Christine Dakin, the Daughter of James I Crump and Jean Coulter Crump, was born August 25, 1949 in New Haven. She is an American dancer, teacher and director, and a foremost exponent of the Martha Graham repertory and technique.

== Performances ==

Dakin is known for her performances of Ms. Graham's roles and for those created for her by Martha Graham and artists such as Robert Wilson, Twyla Tharp and Martha Clarke. She performs and produces works created for her by contemporary choreographers Brice Mousset, Alejandro Chavez, and Jaime Blanc. She is a guest performer with Sokolow Theatre/Dance Ensemble, American Dance Guild, and Audrey Ross Dances. Performing in the principal theaters of the world, partnered by renowned artists such Rudolf Nureyev, and filmed in the repertory, she was chosen by Graham for the company in 1976. Dakin became an Associate Artistic Director in 1997 and was named Artistic Director with Terese Capucilli in 2002. Leading the company to its rebirth, they are credited with bringing the artistic excellence and repertory of the Company to a level not seen since Martha Graham’s death.

== Awards ==

Dakin was honored by the dance community with a “Bessie” Performance Award (2003) and the Dance Magazine Award (1994), was a Fulbright Senior Scholar (1999), and recipient of two Rockefeller-US-Mexico Fund for Culture grants (1998, 2001) for choreography, research and teaching. She was awarded the 14th annual Labat Loano Grand Prix “Giuliana Penzi” 2015 Career Award, and the Dance Ambassador Award (2023) from Mark De Garmo Dance. At Harvard University she was the Evelyn Green Fellow at the Radcliffe Institute for Advanced Study (2007/08), Visiting Lecturer for the Faculty of Arts and Sciences (2006, 2009) offering the university’s first credit course in dance, and was the “Learning from Performers” guest artist (2001). Educated at the University of Michigan, Ms. Dakin is the recipient of the University of Michigan Alumni Award (2001), an Honorary Doctor of Arts from Shenandoah University (2001), and an Honorary Doctorate from the Universidad de Colima, Mexico (2007).

== Academic career ==

On the faculty of The Juilliard School since 1993, she is currently faculty at The Neighborhood Playhouse School of the Theater, the Alvin Ailey American Dance Theater School in New York, guest teacher at Alvin Ailey American Dance Theater, Ailey II, and is known internationally as a teacher and guest artist; since 1981 maintaining a special relationship with the Mexican dance community as teacher, and choreographer with the Ballet Nacional de México, Universidad de Colima’s Ballet Folklórico de México (Dir. Rafael Zamarripa) and contemporary company Univerdanza, Universidad de Veracruz, Xalapa, Centro de las Artes Sn. Luis Potosí, Compañía de Danza Contemporánea de Yucatán, Universidad Autónoma de Monterrey, and Invernadero Danza Oaxaca (Dir. Rosario Ordóñez). Guest performer with Compañía Ciudad Interior (Dir Alejandro Chávez), ‘choreographic guide’ at Encuentro de Creación Coreográfica EnTiempoReal2017. Her choreography in collaboration with Mexican composers and scenic designers has premiered in Mexico City and the International Festival at St. Luis Potosí.

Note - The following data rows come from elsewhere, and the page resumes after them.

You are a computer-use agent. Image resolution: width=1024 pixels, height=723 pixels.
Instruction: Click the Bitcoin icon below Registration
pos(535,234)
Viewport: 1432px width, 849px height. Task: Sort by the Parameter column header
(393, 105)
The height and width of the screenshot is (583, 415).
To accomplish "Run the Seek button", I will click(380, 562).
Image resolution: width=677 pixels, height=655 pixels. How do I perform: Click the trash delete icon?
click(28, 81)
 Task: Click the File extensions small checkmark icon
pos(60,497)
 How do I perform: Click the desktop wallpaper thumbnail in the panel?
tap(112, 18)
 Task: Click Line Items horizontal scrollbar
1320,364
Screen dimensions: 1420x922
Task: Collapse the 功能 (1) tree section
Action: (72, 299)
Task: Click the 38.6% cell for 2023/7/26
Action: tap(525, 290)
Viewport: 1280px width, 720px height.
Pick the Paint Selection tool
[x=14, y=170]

Dakin has written and directed a film, La Voz del Cuerpo/The Body Speaks, her personal poetic of Martha Graham's dance; with an international collaboration of dancers and musicians. The film explores the work and creative life of a dancer and was official selection in 2013 of New York City Independent Film Festival and Golden Door International Film Festivals, NewFilmmakers New York 2014, and has been shown at the 92Y in New York, the Museum of Contemporary Art in Oaxaca, Mexico and for International Day of Dance UNESCO in Barcelona. Her video, Terpsikon Vol 1: fundamental sequences of Martha Graham’s technique is available on Vimeo on Demand.

She is dancer and founding member of Buglisi Dance Theatre (1993), of danz.fest (Italy 2008) and Invernadero Danza (Mexico 2009). She teaches also with Tecniche de Danza Moderna (Dir. Caterina Rago) and Graham for Europe (Dir Rafael Molina). With Radcliffe Institute colleague, physicist Z. Jane Wang, Dakin has investigated with artists and scientists of the "dancing leaf group": "Locomotion/Emotion; perception of complex movement and the dynamics of beauty" in a 2009 Harvard Radcliffe Seminar; and "The Dynamics of Beauty: Human Perception of Complex Movement" in 2011.